Yes, it does. Sure it works, but at what cost to security and actual human understanding?? RollerCoaster Tycoon works and I’m not saying its insecure or vibe coded, but it’s written in friggen assembly!
The problem isn’t the vibecoding inherently, it’s the people that are doing it. Vibecoding just enables them to exist.
They have no concept of what it means to produce general software for actual users using different setups. They generally have little patience and will abandon their projects very quickly. They are completely reliant on the models to fix any problems (or add features), so anything that, for whatever reason, a model can’t fix will remain broken.
Look at this vibe coded app and thread on reddit for just one example https://old.reddit.com/r/selfhosted/comments/1rckopd/huntarr_your_passwords_and_your_entire_arr_stacks/
Was that vibe coded tool used correctly? Done, does not mean good, or safe, or even usable.
Your Rollercoaster Tycoon example is a bit odd, since coding a whole game in assembly indicates deep understanding of what you’re doing, whereas the problem with vibe coding is that it requires only the shallowest understanding.

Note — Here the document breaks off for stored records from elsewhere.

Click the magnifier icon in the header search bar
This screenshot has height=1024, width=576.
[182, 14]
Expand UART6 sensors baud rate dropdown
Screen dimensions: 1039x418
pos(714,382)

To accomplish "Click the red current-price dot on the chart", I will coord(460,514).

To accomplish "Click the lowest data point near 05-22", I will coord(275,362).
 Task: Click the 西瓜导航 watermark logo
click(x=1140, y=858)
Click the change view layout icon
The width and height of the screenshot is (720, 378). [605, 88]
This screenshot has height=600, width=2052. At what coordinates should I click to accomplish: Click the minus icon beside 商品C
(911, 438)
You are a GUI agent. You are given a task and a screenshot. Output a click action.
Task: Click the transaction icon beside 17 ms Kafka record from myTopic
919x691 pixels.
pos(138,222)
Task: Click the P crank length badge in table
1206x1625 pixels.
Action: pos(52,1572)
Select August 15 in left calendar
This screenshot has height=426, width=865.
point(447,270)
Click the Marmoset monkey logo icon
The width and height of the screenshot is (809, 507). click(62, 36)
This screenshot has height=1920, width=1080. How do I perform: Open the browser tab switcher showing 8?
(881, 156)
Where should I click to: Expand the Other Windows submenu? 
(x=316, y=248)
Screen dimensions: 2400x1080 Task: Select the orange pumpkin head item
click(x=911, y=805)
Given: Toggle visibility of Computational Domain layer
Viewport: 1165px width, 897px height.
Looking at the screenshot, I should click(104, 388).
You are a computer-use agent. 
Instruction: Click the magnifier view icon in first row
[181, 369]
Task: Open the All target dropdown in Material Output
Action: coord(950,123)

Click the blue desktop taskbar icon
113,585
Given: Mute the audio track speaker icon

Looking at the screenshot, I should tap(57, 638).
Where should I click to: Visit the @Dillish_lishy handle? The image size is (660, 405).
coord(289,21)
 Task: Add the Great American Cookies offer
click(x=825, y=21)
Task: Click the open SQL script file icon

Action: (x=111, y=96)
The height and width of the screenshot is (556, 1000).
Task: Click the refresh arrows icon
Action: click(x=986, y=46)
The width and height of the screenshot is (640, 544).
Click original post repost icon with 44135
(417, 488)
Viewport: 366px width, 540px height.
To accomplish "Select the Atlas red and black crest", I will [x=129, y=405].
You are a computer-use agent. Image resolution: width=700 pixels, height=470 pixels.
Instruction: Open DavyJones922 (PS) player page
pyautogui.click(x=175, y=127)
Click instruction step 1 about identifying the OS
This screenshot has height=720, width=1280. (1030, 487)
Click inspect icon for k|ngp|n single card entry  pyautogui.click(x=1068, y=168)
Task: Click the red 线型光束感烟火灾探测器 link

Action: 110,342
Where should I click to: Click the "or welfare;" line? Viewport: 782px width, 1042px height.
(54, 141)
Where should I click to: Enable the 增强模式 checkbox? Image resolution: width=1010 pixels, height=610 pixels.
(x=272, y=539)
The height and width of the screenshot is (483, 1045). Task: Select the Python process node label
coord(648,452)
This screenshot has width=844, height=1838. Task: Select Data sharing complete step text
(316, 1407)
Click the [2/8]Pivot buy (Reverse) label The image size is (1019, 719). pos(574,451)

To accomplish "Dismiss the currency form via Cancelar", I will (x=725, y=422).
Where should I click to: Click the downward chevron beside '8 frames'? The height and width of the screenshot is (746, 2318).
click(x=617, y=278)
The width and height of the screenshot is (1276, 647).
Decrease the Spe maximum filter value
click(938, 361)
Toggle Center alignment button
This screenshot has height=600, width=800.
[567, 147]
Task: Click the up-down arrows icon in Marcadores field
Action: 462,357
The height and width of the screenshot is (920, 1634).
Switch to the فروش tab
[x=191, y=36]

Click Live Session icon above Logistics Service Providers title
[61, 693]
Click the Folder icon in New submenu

Unless I’m misunderstanding and that was your point.
There may be a maintainability issue with both, but for a different reason in each case.
Yes, that was indeed my point. That and being, who else really can understand the assembly coded game, compared to who can understand the AI written vibe coded app. The Dev who wrote it in assembly certainly understands it and a lot. The person who vibe coded an app…probably doesn’t understand most of it.
Sure, but I’m going to guess KDE devs didn’t blindly accept the merge request.
No, it does not. You can write good code with LLM. The tool is not the problem here, the user is. Inexperienced people think they can just develop something in a weekend and indeed, it looks good on the surface. But this leads then to the thing you describe. But if you carefully implement features including all tests, nothing is wrong with vibe coding. And people should start accepting this fact instead of fighting it based on bad examples.
I think what you’re favorably describing stops being “vibe-coding” and starts simply being “coding with LLM assistance”. And I suspect most people in this thread railing against vibe-coding are much less hostile to LLM assistance. In any case, I don’t think saying that people “should start accepting this fact” will convince anyone that wasn’t already, especially if you call it all “vibe coding”.
Yeah, I happen to call both the same and I stopped arguing with the anti-LLM fanatics, as it probably felt the same during industrialization when people were still thinking that “my manual labor will survive no matter what” and then just went bankrupt.
But you are definitely right at this.
If you want secure, reliable, and maintainable code, very much yes.
Vibe coding is not a correct use of ai tools. You can’t trust the code if the developer doesn’t understand it.
Why are we assuming he didn’t and it must be “AI”?
I am not part of that “we”, I don’t know what this is and I’m not assuming anything.
You begged the question. You assumed “AI” use and then made a vibe-coding accusation without evidence.
That was someone else. Different people in this comment chain.
No, I did not.
Seemingly just because the title has “PHP dev” in it. It’s not entirely fair.